## WORK TASK
Write out the full listing exactly.

## ENTRIES PROVIDED
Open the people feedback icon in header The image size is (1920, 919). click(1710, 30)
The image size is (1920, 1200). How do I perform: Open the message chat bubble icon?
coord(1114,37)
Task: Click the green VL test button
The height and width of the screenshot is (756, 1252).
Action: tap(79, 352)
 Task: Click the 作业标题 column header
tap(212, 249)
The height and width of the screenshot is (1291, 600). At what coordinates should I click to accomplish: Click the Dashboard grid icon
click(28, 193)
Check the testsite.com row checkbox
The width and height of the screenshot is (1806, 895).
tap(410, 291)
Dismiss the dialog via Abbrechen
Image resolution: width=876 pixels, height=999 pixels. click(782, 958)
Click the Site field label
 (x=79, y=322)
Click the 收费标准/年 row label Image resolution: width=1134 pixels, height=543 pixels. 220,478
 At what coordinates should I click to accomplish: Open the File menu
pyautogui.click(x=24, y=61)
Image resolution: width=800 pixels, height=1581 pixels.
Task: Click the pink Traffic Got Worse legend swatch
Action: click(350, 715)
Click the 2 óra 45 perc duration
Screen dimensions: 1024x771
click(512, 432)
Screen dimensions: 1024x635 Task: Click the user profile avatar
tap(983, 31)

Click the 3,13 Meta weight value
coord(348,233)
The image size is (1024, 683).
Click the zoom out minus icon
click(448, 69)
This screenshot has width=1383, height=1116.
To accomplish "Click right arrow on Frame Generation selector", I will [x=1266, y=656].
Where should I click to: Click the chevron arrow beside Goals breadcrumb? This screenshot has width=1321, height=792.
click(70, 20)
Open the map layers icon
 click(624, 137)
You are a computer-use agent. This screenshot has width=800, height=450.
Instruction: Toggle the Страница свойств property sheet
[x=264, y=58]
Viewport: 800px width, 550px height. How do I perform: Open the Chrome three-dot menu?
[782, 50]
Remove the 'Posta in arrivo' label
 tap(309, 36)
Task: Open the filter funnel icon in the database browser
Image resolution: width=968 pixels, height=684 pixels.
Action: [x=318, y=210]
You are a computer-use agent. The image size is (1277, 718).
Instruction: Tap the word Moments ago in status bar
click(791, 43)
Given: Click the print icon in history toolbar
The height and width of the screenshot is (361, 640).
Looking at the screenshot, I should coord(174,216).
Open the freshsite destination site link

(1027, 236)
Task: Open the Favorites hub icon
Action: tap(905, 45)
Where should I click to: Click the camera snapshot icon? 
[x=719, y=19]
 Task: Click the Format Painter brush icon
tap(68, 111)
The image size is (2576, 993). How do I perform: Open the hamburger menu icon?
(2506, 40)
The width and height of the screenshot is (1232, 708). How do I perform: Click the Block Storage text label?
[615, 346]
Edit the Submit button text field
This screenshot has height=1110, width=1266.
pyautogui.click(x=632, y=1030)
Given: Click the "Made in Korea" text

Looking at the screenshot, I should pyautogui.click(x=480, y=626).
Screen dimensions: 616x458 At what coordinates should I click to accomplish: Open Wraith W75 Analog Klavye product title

## PROBLEM SOLUTION
Open the people feedback icon in header The image size is (1920, 919). click(1710, 30)
The image size is (1920, 1200). How do I perform: Open the message chat bubble icon?
coord(1114,37)
Task: Click the green VL test button
The height and width of the screenshot is (756, 1252).
Action: tap(79, 352)
 Task: Click the 作业标题 column header
tap(212, 249)
The height and width of the screenshot is (1291, 600). At what coordinates should I click to accomplish: Click the Dashboard grid icon
click(28, 193)
Check the testsite.com row checkbox
The width and height of the screenshot is (1806, 895).
tap(410, 291)
Dismiss the dialog via Abbrechen
Image resolution: width=876 pixels, height=999 pixels. click(782, 958)
Click the Site field label
 (x=79, y=322)
Click the 收费标准/年 row label Image resolution: width=1134 pixels, height=543 pixels. 220,478
 At what coordinates should I click to accomplish: Open the File menu
pyautogui.click(x=24, y=61)
Image resolution: width=800 pixels, height=1581 pixels.
Task: Click the pink Traffic Got Worse legend swatch
Action: click(350, 715)
Click the 2 óra 45 perc duration
Screen dimensions: 1024x771
click(512, 432)
Screen dimensions: 1024x635 Task: Click the user profile avatar
tap(983, 31)

Click the 3,13 Meta weight value
coord(348,233)
The image size is (1024, 683).
Click the zoom out minus icon
click(448, 69)
This screenshot has width=1383, height=1116.
To accomplish "Click right arrow on Frame Generation selector", I will [x=1266, y=656].
Where should I click to: Click the chevron arrow beside Goals breadcrumb? This screenshot has width=1321, height=792.
click(70, 20)
Open the map layers icon
 click(624, 137)
You are a computer-use agent. This screenshot has width=800, height=450.
Instruction: Toggle the Страница свойств property sheet
[x=264, y=58]
Viewport: 800px width, 550px height. How do I perform: Open the Chrome three-dot menu?
[782, 50]
Remove the 'Posta in arrivo' label
 tap(309, 36)
Task: Open the filter funnel icon in the database browser
Image resolution: width=968 pixels, height=684 pixels.
Action: [x=318, y=210]
You are a computer-use agent. The image size is (1277, 718).
Instruction: Tap the word Moments ago in status bar
click(791, 43)
Given: Click the print icon in history toolbar
The height and width of the screenshot is (361, 640).
Looking at the screenshot, I should coord(174,216).
Open the freshsite destination site link

(1027, 236)
Task: Open the Favorites hub icon
Action: tap(905, 45)
Where should I click to: Click the camera snapshot icon? 
[x=719, y=19]
 Task: Click the Format Painter brush icon
tap(68, 111)
The image size is (2576, 993). How do I perform: Open the hamburger menu icon?
(2506, 40)
The width and height of the screenshot is (1232, 708). How do I perform: Click the Block Storage text label?
[615, 346]
Edit the Submit button text field
This screenshot has height=1110, width=1266.
pyautogui.click(x=632, y=1030)
Given: Click the "Made in Korea" text

Looking at the screenshot, I should pyautogui.click(x=480, y=626).
Screen dimensions: 616x458 At what coordinates should I click to accomplish: Open Wraith W75 Analog Klavye product title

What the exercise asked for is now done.